DiLisio, with the help of her friend, Paul Quinn, who is an experienced marathon runner, started out doing 5Ks and 10Ks and gradually worked her way up. She took some time off when she got married (her husband is David DiLisio) and had a son, Luke. She got back into it in 2012 and ran again in 2013 (the year of the bombing). DiLisio was at the 25.79-mile mark when the bombs exploded and the runners were turned back from the finish line. Her husband and several family members were in the stands across from where the first bomb went off, waiting to cheer her on to the finish line.

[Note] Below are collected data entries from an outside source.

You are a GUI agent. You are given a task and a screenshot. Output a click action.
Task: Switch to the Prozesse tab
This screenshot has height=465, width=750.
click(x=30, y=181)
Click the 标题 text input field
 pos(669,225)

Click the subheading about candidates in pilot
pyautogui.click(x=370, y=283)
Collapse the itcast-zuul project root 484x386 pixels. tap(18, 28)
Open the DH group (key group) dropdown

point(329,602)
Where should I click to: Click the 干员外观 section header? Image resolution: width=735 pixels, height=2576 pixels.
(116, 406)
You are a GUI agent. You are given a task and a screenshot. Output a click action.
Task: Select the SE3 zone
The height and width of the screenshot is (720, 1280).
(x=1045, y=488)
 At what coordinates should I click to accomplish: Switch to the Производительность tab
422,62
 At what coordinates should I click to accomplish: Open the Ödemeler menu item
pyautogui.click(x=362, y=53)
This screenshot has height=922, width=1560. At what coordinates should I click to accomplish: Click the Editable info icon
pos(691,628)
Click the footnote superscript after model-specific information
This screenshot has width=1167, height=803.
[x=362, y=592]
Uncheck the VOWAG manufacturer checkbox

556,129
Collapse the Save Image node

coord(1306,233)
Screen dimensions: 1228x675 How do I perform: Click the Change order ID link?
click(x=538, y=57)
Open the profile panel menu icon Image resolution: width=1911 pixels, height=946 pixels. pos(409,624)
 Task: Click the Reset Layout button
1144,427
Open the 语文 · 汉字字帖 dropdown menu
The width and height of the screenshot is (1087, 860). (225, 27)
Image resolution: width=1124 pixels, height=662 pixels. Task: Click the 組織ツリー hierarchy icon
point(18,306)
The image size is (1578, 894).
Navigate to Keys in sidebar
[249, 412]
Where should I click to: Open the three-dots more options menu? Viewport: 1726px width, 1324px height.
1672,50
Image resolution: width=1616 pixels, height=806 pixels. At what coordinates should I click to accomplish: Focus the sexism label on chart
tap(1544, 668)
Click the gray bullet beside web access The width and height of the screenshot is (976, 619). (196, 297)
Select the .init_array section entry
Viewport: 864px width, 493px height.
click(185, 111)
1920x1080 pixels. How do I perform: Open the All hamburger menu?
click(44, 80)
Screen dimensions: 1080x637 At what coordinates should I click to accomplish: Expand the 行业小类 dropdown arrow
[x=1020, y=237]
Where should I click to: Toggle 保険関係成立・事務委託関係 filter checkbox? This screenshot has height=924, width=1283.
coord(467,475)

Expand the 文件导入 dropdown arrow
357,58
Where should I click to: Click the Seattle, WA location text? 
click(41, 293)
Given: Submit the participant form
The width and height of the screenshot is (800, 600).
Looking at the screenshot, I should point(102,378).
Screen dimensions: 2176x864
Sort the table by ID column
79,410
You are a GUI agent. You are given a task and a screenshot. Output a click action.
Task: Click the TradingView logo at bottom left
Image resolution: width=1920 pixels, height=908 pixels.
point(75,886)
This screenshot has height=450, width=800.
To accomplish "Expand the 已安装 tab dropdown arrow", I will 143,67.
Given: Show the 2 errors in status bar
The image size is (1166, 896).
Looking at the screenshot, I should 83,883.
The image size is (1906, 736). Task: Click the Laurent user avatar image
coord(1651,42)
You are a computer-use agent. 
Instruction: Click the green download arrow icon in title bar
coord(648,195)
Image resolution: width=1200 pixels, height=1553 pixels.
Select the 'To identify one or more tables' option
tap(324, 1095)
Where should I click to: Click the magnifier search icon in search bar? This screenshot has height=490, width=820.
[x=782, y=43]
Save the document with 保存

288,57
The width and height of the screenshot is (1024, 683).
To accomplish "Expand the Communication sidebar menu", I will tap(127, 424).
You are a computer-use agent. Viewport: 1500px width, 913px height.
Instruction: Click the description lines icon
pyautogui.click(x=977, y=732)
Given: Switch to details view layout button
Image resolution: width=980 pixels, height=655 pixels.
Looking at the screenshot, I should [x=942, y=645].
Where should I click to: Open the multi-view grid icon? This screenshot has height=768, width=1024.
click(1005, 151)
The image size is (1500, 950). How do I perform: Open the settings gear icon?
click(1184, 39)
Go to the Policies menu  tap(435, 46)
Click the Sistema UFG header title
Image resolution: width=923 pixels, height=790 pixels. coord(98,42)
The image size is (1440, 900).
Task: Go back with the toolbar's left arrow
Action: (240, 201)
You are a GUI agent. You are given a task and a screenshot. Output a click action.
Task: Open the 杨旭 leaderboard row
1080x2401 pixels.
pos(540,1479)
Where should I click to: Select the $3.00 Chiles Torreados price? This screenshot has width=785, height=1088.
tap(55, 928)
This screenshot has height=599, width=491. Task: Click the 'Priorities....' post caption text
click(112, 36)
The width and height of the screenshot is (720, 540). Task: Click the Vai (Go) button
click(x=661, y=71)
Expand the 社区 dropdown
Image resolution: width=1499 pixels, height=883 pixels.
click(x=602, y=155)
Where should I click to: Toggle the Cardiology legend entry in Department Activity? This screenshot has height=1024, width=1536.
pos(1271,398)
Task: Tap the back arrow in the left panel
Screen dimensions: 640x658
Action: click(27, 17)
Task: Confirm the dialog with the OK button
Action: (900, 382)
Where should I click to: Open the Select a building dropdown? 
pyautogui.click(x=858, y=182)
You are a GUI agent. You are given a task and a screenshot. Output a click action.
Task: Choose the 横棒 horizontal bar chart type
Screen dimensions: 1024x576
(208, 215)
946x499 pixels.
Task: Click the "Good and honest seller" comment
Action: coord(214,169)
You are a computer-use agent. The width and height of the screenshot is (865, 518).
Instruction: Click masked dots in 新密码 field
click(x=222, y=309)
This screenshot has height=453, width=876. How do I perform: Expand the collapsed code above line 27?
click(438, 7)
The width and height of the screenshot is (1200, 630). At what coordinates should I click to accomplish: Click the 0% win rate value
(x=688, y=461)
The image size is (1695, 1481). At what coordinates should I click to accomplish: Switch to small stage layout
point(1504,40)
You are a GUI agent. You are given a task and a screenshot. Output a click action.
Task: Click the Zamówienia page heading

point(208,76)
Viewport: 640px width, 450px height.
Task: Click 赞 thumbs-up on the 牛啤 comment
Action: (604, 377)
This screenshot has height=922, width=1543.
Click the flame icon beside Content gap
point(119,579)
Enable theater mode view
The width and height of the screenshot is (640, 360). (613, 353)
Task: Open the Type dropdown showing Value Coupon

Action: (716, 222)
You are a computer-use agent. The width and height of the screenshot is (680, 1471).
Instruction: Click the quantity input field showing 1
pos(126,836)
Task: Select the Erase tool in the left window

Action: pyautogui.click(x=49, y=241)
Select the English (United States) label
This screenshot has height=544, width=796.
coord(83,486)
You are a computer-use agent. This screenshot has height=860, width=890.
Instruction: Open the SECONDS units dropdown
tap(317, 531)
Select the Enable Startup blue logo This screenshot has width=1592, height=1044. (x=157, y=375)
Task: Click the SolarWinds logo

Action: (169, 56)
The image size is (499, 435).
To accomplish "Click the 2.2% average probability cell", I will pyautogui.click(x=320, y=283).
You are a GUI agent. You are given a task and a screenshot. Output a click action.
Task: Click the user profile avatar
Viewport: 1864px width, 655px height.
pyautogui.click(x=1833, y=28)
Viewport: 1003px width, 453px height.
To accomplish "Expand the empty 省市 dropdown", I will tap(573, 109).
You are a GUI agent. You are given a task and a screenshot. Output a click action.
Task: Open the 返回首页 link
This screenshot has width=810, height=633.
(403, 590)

DiLisio remembers the ensuing chaos as people started running away from the finish line and how once the race was stopped, the runners were directed off the course. The DiLisios spent hours trying to reunite after the race. DiLisio was able to run again last year on the first anniversary of the bombing. She said that experience is something she’ll never forget.
DiLisio said she isn’t a fast runner, but she’s a consistent runner. Her best time was a 4:17. She’s hoping to do around a 4:30-4:35 this year.
“The hard part (all the training) is done. Now it’s just go and run the race. It’s fun,” she said.
As is the case every time she runs, the 1985 St. Mary’s High graduate will have plenty of people there to support her including her mother, husband and son as well her sister, Patty Capano and nephew, Nick. Desitlets and Quinn also plan to be there. There will also be the thousands of specators who will the runners to the finish line.
“The people who cheer you on on the sidelines are like family,” she said. “It’s like one big, gigantic, family. I can’t wait.”